Projects related to Chagas disease are aimed at development of:

  • molecular strategies to target Trypanosoma cruzi
  • techniques to deliver engineered bacteria to field populations of triatomine bugs
  • mathematical models related to optimized gene delivery
  • risk assessment tools to evaluate environmental impact of paratransgenic interventions
  • detailed analysis of triatomine bugs in terms of microbiology and effects of foreign gene expression on vector physiology

Key collaborating institutions:

  • University of Westminster, London, UK
  • Universitad Del Valle, Guatemala City, Guatemala
  • Centers for Disease Control and Prevention, Atlanta, GA, USA
  • IPM Development Corporation, Portland, OR,USA
  • University of Buenos Aires, Buenos Aires, Argentina
  • FIOCRUZ, Belo Horizonte, Brazil
  • Sandia National Labs, Albuquerque, NM, USA

Paratransgenic Approaches to Clostridium Difficile Infections

Nosocomial infection with Clostridium difficile is rapidly emerging as a serious threat throughout the U.S. Cases of C. difficile infection have doubled in the Veterans Administration Hospital System since 1994, to an estimated number of 10/1000 discharges in 2004; for persons over 65 years of age, the rate has increased to 20/1000 discharges. Additional treatment cost due to C. difficile infection is estimated at $3600 per case. Incidence and complexity of C. difficile infection is likely to increase. An aging population, increasing levels of co-morbidity, and widespread use of broad-spectrum antibiotics will fuel the epidemic of nosocomial C. difficile.

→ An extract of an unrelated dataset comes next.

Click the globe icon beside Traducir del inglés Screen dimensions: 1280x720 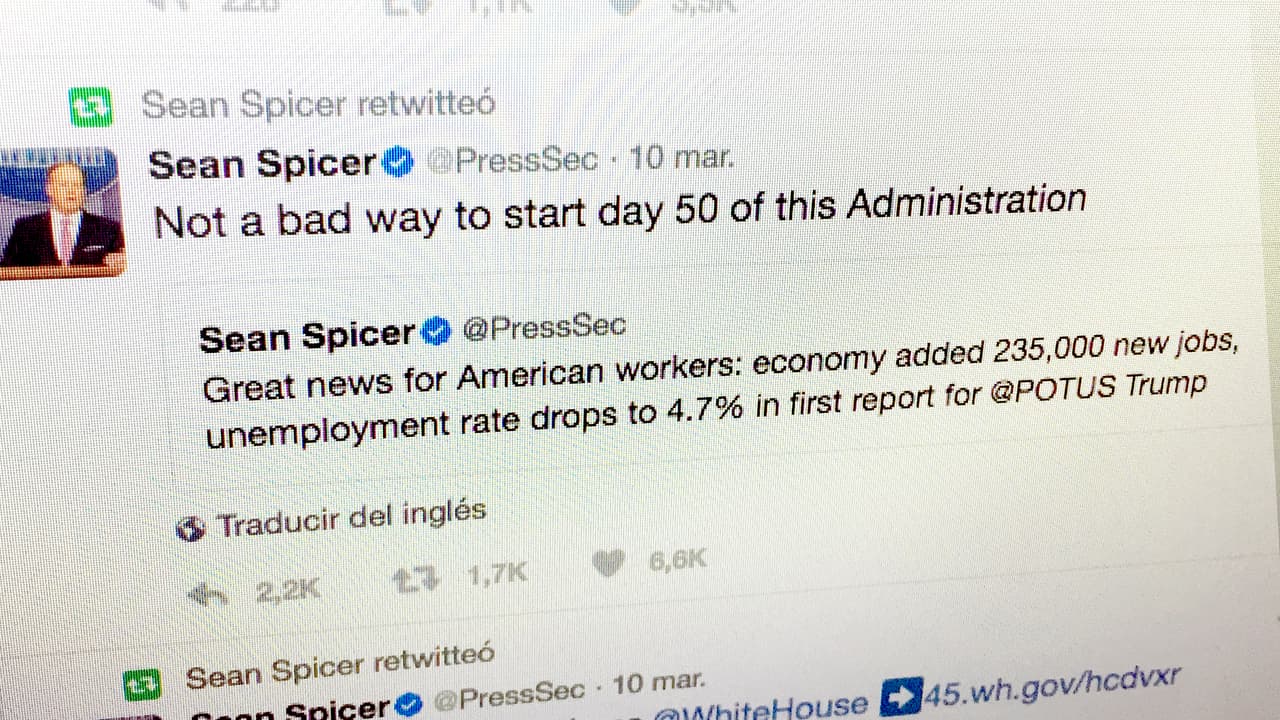(190, 528)
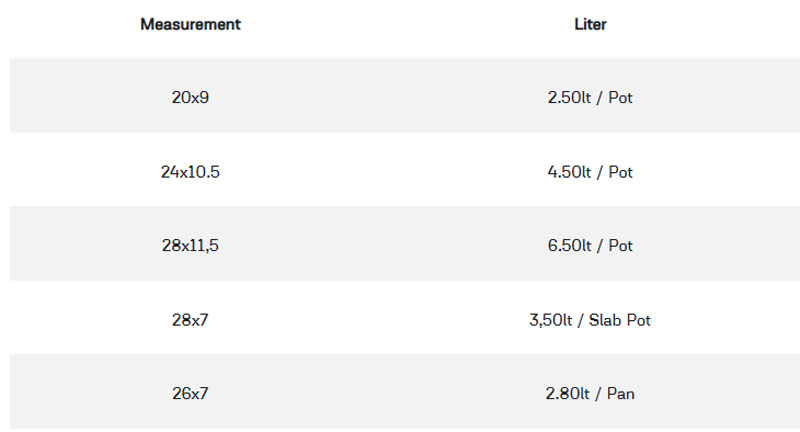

The most worrisome aspects of the current C. difficile epidemic are (1) emergence of bacterial resistance to the front-line antibiotic metronidizole and (2) the appearance of a more virulent strain of C. difficile with enhanced toxigenic potential and floroquinolone resistance. Increasingly, oral vancomycin has become the treatment of choice for nosocomial C. difficile, though cost and emergence of vancomycin resistance limit this approach and result in frequent relapses.

The need for novel therapeutic and prophylactic approaches to C. difficile is urgent. We propose to develop a line of genetically modified Bifidobacteria –common human probiotic bacteria- that elaborate single chain antibodies capable of binding and neutralizing C. difficile toxins A and B. We will engineer the sFv from hybridoma lines that elaborate anti-C. difficile toxin monoclonal antibodies, clone genes encoding these sFv’s, characterize expression and binding of sFv’s, and test the efficacy of this approach in a hamster model of C. difficile infection. For these studies, we will use a matched system with B. pseudolongum and the corresponding animal (hamster) model. We hypothesize that engineered lines of Bifidobacteria elaborating antitoxin sFv will prevent pathological changes due to administered C. difficile toxins in the hamster model. These studies are the laboratory proof-of-concept of a paratransgenic approach that may eventually be developed for human application using common, non-pathogenic, probiotic organisms.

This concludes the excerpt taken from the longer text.